Required work:
Render the lines starting at the one containing "Describe the element at coordinates (96, 176)" and ending at the one containing "row-daily: 0.21% is" as a JSON list of strings, with one string per line. Skip blank lines and leave the pictures out.
_ _ _
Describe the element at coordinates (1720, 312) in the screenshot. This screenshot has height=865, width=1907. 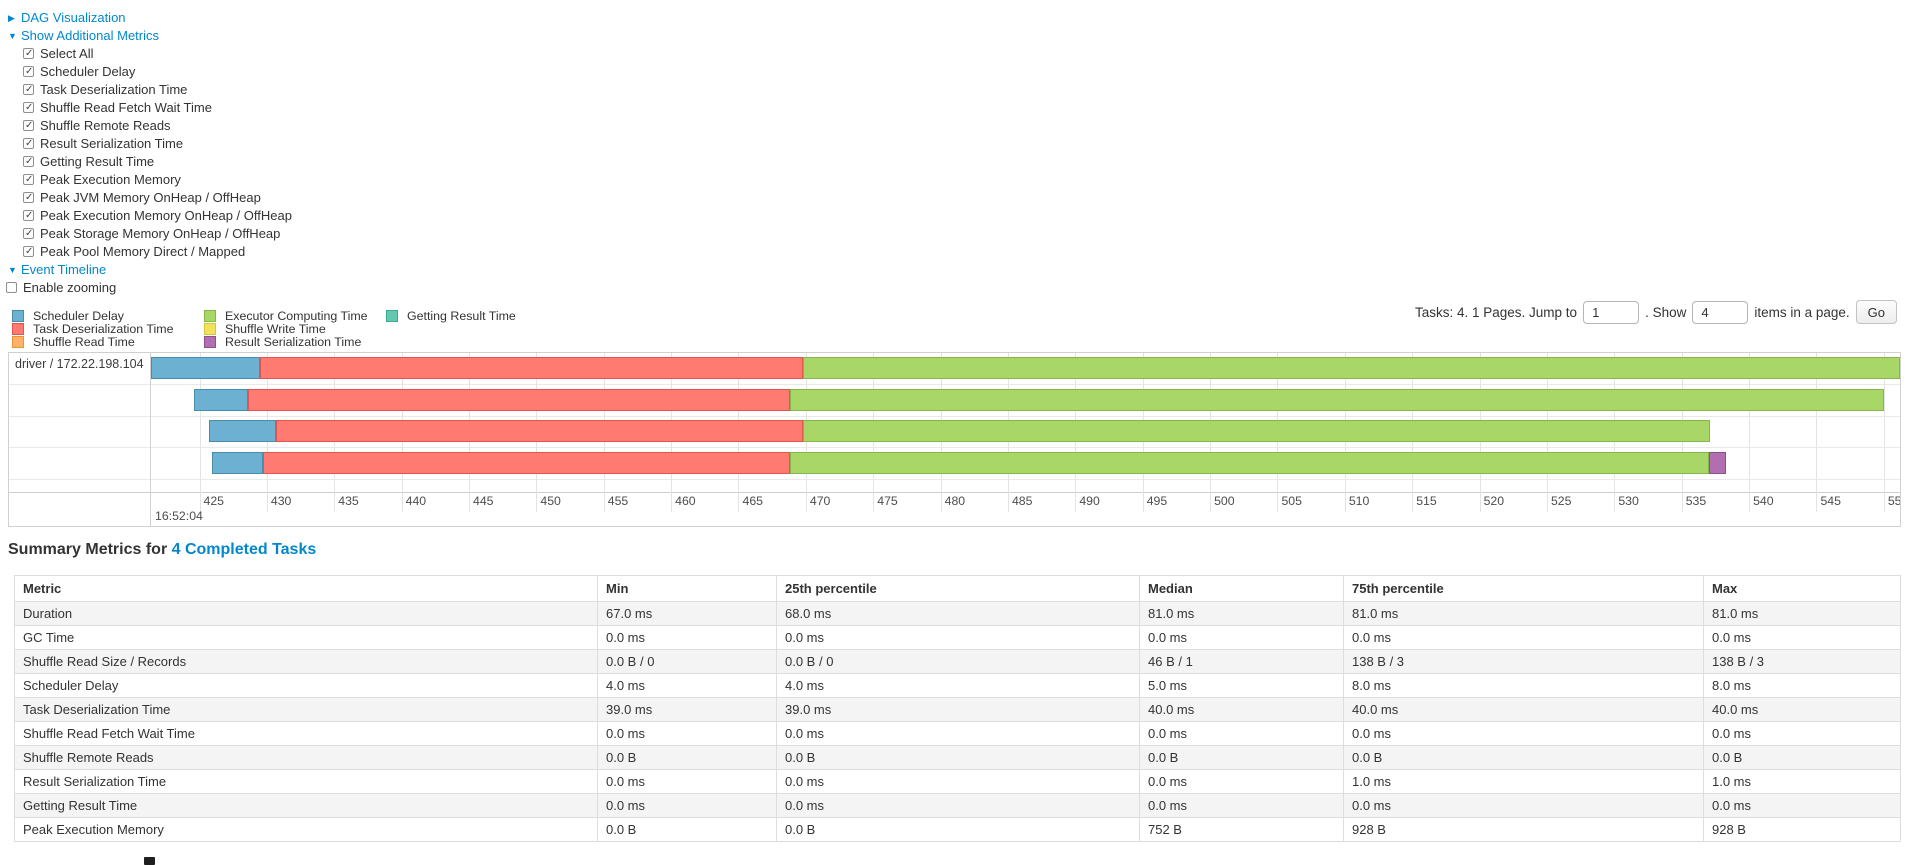
I see `items-per-page-input` at that location.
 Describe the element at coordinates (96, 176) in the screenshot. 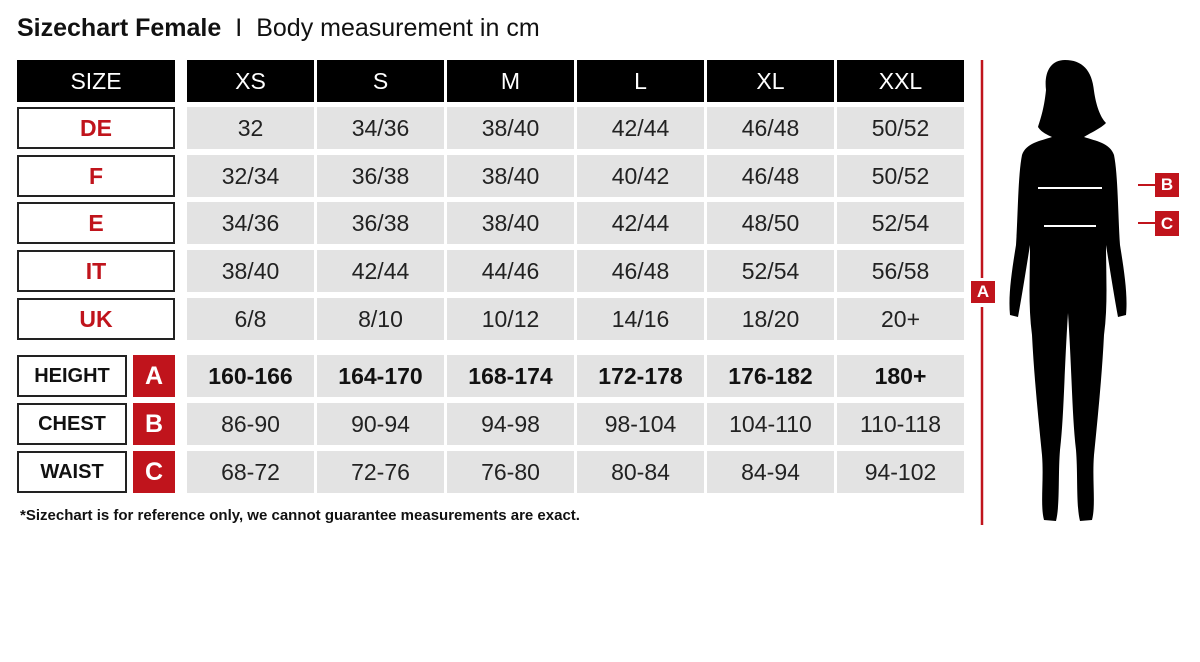

I see `row-label-f: F` at that location.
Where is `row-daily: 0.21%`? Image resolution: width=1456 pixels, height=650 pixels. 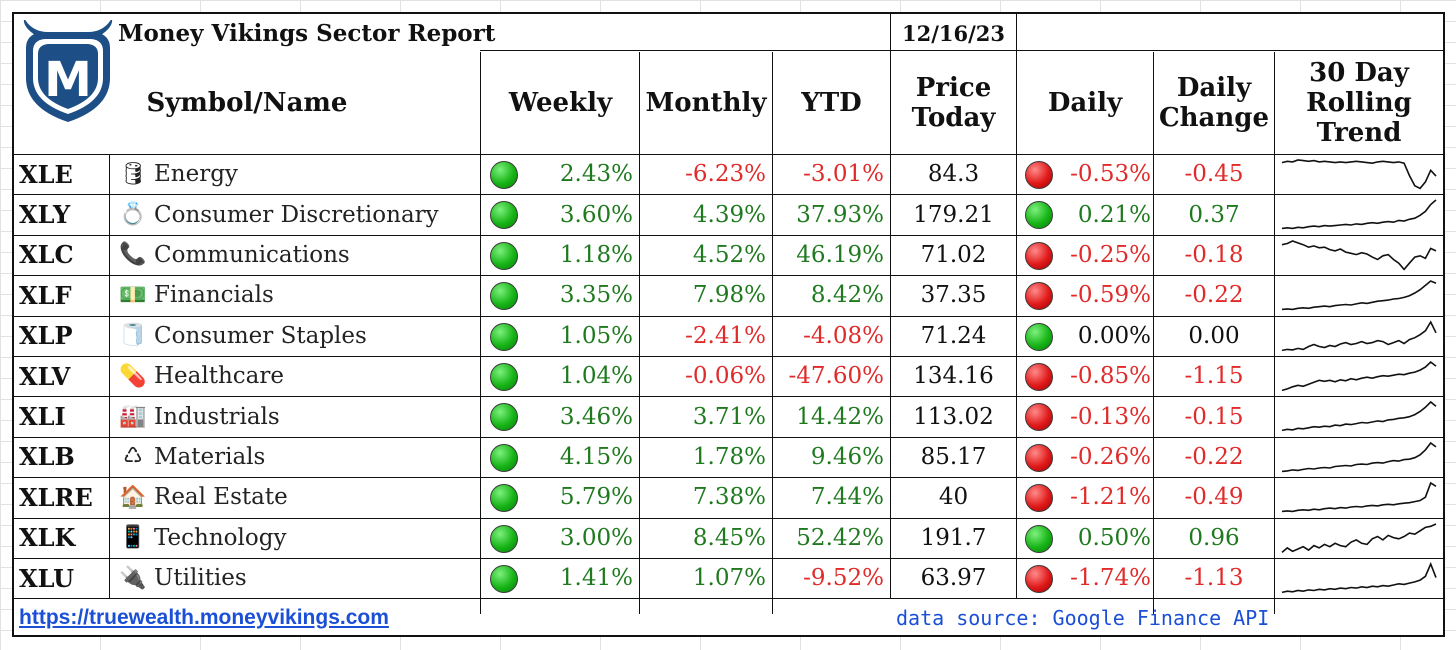
row-daily: 0.21% is located at coordinates (1114, 214).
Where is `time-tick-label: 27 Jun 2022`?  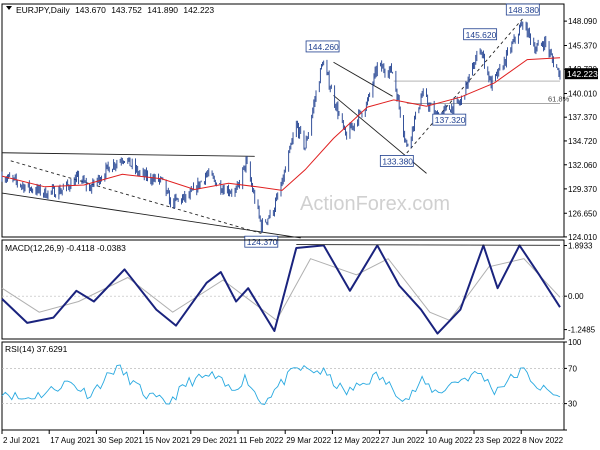 time-tick-label: 27 Jun 2022 is located at coordinates (404, 440).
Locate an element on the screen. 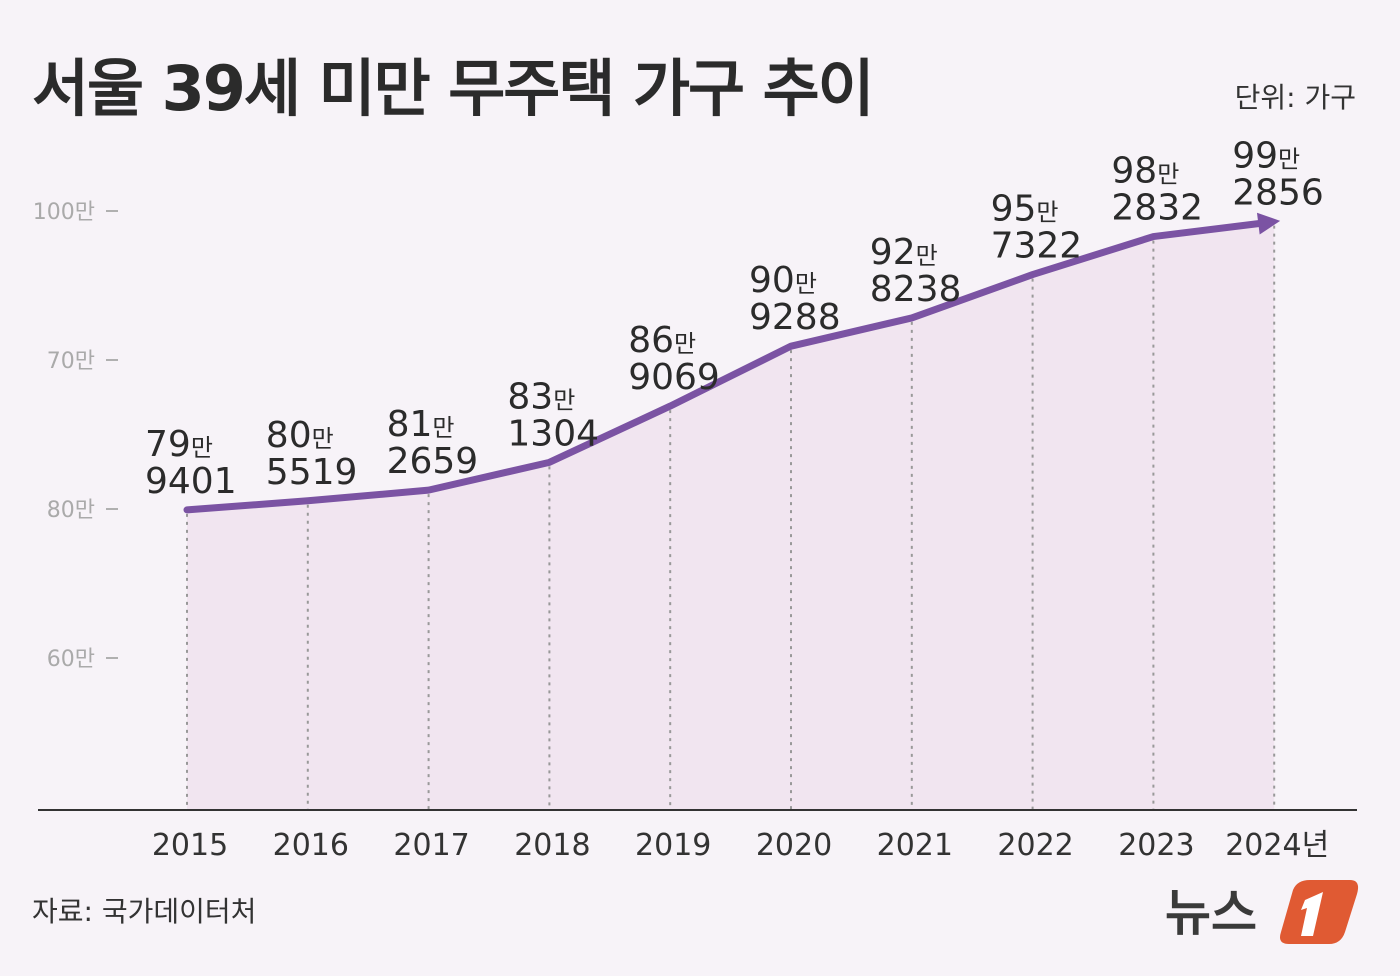 Image resolution: width=1400 pixels, height=976 pixels. data-label-rest: 7322 is located at coordinates (1037, 246).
_ _ _
Answer to this problem:
[
  " Describe the element at coordinates (96, 176) in the screenshot. ",
  "I see `row-label-f: F` at that location.",
  "Where is `row-daily: 0.21%`? Image resolution: width=1456 pixels, height=650 pixels. ",
  "row-daily: 0.21% is located at coordinates (1114, 214)."
]